[Start of Attachment]

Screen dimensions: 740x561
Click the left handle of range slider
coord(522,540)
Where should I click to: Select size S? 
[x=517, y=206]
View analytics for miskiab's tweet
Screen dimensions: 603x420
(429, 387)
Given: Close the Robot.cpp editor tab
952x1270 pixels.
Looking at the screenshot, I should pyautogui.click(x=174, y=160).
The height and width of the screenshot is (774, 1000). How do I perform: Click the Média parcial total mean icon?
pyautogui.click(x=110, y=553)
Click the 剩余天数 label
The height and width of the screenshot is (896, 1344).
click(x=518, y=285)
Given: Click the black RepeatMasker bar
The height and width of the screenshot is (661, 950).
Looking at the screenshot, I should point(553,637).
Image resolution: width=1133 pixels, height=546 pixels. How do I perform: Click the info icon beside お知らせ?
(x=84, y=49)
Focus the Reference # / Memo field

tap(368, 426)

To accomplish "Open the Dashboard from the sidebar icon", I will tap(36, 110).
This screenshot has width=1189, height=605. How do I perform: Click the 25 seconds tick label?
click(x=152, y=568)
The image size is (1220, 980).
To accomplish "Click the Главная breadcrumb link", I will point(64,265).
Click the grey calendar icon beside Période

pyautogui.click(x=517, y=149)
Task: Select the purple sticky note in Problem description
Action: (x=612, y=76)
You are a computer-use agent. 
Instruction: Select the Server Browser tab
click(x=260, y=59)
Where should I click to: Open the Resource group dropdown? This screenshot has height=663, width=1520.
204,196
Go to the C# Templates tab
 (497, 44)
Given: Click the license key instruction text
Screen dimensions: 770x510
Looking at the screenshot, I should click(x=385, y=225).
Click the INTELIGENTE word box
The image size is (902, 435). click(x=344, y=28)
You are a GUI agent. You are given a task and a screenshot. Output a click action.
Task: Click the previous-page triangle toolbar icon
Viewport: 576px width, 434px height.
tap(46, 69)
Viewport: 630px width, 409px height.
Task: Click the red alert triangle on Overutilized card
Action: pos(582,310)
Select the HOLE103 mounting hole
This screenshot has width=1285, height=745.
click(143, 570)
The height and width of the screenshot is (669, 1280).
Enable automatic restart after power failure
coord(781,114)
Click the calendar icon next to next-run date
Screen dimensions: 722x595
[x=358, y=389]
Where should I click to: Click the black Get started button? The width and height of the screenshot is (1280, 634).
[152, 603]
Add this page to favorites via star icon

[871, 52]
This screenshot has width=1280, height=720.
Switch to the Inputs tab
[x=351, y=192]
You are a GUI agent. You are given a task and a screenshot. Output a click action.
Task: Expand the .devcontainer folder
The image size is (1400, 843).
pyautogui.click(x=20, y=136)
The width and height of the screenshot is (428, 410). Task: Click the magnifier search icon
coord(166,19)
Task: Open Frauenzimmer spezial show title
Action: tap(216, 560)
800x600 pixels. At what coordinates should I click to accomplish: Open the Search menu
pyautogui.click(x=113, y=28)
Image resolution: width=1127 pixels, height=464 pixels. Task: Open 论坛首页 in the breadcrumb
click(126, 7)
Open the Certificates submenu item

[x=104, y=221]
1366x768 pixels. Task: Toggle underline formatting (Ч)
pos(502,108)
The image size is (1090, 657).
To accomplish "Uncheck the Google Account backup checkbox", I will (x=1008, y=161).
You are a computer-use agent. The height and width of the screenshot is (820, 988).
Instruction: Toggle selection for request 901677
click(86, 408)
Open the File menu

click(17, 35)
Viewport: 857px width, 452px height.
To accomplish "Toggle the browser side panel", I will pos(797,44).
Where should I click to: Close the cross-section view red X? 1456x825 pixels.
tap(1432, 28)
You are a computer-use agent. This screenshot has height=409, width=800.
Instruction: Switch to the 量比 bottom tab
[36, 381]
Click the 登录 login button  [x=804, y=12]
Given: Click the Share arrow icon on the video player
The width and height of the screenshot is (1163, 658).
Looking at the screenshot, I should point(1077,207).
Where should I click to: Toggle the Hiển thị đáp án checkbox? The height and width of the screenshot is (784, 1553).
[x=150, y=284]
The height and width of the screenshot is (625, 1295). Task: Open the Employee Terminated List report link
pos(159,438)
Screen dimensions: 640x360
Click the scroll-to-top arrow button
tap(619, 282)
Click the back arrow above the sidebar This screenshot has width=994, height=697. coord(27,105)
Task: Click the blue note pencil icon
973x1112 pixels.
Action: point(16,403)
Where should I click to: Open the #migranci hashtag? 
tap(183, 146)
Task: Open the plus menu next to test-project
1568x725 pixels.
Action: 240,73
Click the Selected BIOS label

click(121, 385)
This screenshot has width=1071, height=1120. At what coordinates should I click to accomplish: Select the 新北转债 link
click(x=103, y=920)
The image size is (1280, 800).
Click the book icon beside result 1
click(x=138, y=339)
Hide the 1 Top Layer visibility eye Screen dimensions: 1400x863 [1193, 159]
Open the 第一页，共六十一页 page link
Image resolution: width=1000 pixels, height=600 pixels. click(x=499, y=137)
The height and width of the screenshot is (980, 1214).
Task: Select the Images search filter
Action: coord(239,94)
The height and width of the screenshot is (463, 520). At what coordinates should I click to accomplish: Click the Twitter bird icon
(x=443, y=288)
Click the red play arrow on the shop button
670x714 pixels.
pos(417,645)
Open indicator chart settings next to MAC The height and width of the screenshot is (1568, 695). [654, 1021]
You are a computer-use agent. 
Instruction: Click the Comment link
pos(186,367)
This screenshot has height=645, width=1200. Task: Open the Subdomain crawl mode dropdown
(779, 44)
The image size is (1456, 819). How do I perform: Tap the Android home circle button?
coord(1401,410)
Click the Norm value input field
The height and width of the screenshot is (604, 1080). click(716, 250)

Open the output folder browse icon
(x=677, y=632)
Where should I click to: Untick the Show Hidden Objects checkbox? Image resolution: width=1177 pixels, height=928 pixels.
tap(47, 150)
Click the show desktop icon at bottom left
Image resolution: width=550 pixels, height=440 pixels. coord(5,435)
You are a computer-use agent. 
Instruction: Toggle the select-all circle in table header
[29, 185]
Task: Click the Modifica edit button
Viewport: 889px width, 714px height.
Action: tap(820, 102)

[End of Attachment]

* Work task:
Every record must be retyped so that it matches the original exactly.

* Reply:
Screen dimensions: 740x561
Click the left handle of range slider
coord(522,540)
Where should I click to: Select size S? 
[x=517, y=206]
View analytics for miskiab's tweet
Screen dimensions: 603x420
(429, 387)
Given: Close the Robot.cpp editor tab
952x1270 pixels.
Looking at the screenshot, I should pyautogui.click(x=174, y=160).
The height and width of the screenshot is (774, 1000). How do I perform: Click the Média parcial total mean icon?
pyautogui.click(x=110, y=553)
Click the 剩余天数 label
The height and width of the screenshot is (896, 1344).
click(x=518, y=285)
Given: Click the black RepeatMasker bar
The height and width of the screenshot is (661, 950).
Looking at the screenshot, I should point(553,637).
Image resolution: width=1133 pixels, height=546 pixels. How do I perform: Click the info icon beside お知らせ?
(x=84, y=49)
Focus the Reference # / Memo field

tap(368, 426)

To accomplish "Open the Dashboard from the sidebar icon", I will tap(36, 110).
This screenshot has width=1189, height=605. How do I perform: Click the 25 seconds tick label?
click(x=152, y=568)
The image size is (1220, 980).
To accomplish "Click the Главная breadcrumb link", I will point(64,265).
Click the grey calendar icon beside Période

pyautogui.click(x=517, y=149)
Task: Select the purple sticky note in Problem description
Action: (x=612, y=76)
You are a computer-use agent. 
Instruction: Select the Server Browser tab
click(x=260, y=59)
Where should I click to: Open the Resource group dropdown? This screenshot has height=663, width=1520.
204,196
Go to the C# Templates tab
 (497, 44)
Given: Click the license key instruction text
Screen dimensions: 770x510
Looking at the screenshot, I should click(x=385, y=225).
Click the INTELIGENTE word box
The image size is (902, 435). click(x=344, y=28)
You are a GUI agent. You are given a task and a screenshot. Output a click action.
Task: Click the previous-page triangle toolbar icon
Viewport: 576px width, 434px height.
tap(46, 69)
Viewport: 630px width, 409px height.
Task: Click the red alert triangle on Overutilized card
Action: pos(582,310)
Select the HOLE103 mounting hole
This screenshot has width=1285, height=745.
click(143, 570)
The height and width of the screenshot is (669, 1280).
Enable automatic restart after power failure
coord(781,114)
Click the calendar icon next to next-run date
Screen dimensions: 722x595
[x=358, y=389]
Where should I click to: Click the black Get started button? The width and height of the screenshot is (1280, 634).
[152, 603]
Add this page to favorites via star icon

[871, 52]
This screenshot has width=1280, height=720.
Switch to the Inputs tab
[x=351, y=192]
You are a GUI agent. You are given a task and a screenshot. Output a click action.
Task: Expand the .devcontainer folder
The image size is (1400, 843).
pyautogui.click(x=20, y=136)
The width and height of the screenshot is (428, 410). Task: Click the magnifier search icon
coord(166,19)
Task: Open Frauenzimmer spezial show title
Action: tap(216, 560)
800x600 pixels. At what coordinates should I click to accomplish: Open the Search menu
pyautogui.click(x=113, y=28)
Image resolution: width=1127 pixels, height=464 pixels. Task: Open 论坛首页 in the breadcrumb
click(126, 7)
Open the Certificates submenu item

[x=104, y=221]
1366x768 pixels. Task: Toggle underline formatting (Ч)
pos(502,108)
The image size is (1090, 657).
To accomplish "Uncheck the Google Account backup checkbox", I will (x=1008, y=161).
You are a computer-use agent. The height and width of the screenshot is (820, 988).
Instruction: Toggle selection for request 901677
click(86, 408)
Open the File menu

click(17, 35)
Viewport: 857px width, 452px height.
To accomplish "Toggle the browser side panel", I will pos(797,44).
Where should I click to: Close the cross-section view red X? 1456x825 pixels.
tap(1432, 28)
You are a computer-use agent. This screenshot has height=409, width=800.
Instruction: Switch to the 量比 bottom tab
[36, 381]
Click the 登录 login button  [x=804, y=12]
Given: Click the Share arrow icon on the video player
The width and height of the screenshot is (1163, 658).
Looking at the screenshot, I should point(1077,207).
Where should I click to: Toggle the Hiển thị đáp án checkbox? The height and width of the screenshot is (784, 1553).
[x=150, y=284]
The height and width of the screenshot is (625, 1295). Task: Open the Employee Terminated List report link
pos(159,438)
Screen dimensions: 640x360
Click the scroll-to-top arrow button
tap(619, 282)
Click the back arrow above the sidebar This screenshot has width=994, height=697. coord(27,105)
Task: Click the blue note pencil icon
973x1112 pixels.
Action: point(16,403)
Where should I click to: Open the #migranci hashtag? 
tap(183, 146)
Task: Open the plus menu next to test-project
1568x725 pixels.
Action: 240,73
Click the Selected BIOS label

click(121, 385)
This screenshot has width=1071, height=1120. At what coordinates should I click to accomplish: Select the 新北转债 link
click(x=103, y=920)
The image size is (1280, 800).
Click the book icon beside result 1
click(x=138, y=339)
Hide the 1 Top Layer visibility eye Screen dimensions: 1400x863 [1193, 159]
Open the 第一页，共六十一页 page link
Image resolution: width=1000 pixels, height=600 pixels. click(x=499, y=137)
The height and width of the screenshot is (980, 1214).
Task: Select the Images search filter
Action: coord(239,94)
The height and width of the screenshot is (463, 520). At what coordinates should I click to accomplish: Click the Twitter bird icon
(x=443, y=288)
Click the red play arrow on the shop button
670x714 pixels.
pos(417,645)
Open indicator chart settings next to MAC The height and width of the screenshot is (1568, 695). [654, 1021]
You are a computer-use agent. 
Instruction: Click the Comment link
pos(186,367)
This screenshot has height=645, width=1200. Task: Open the Subdomain crawl mode dropdown
(779, 44)
The image size is (1456, 819). How do I perform: Tap the Android home circle button?
coord(1401,410)
Click the Norm value input field
The height and width of the screenshot is (604, 1080). click(716, 250)

Open the output folder browse icon
(x=677, y=632)
Where should I click to: Untick the Show Hidden Objects checkbox? Image resolution: width=1177 pixels, height=928 pixels.
tap(47, 150)
Click the show desktop icon at bottom left
Image resolution: width=550 pixels, height=440 pixels. coord(5,435)
You are a computer-use agent. 
Instruction: Toggle the select-all circle in table header
[29, 185]
Task: Click the Modifica edit button
Viewport: 889px width, 714px height.
Action: tap(820, 102)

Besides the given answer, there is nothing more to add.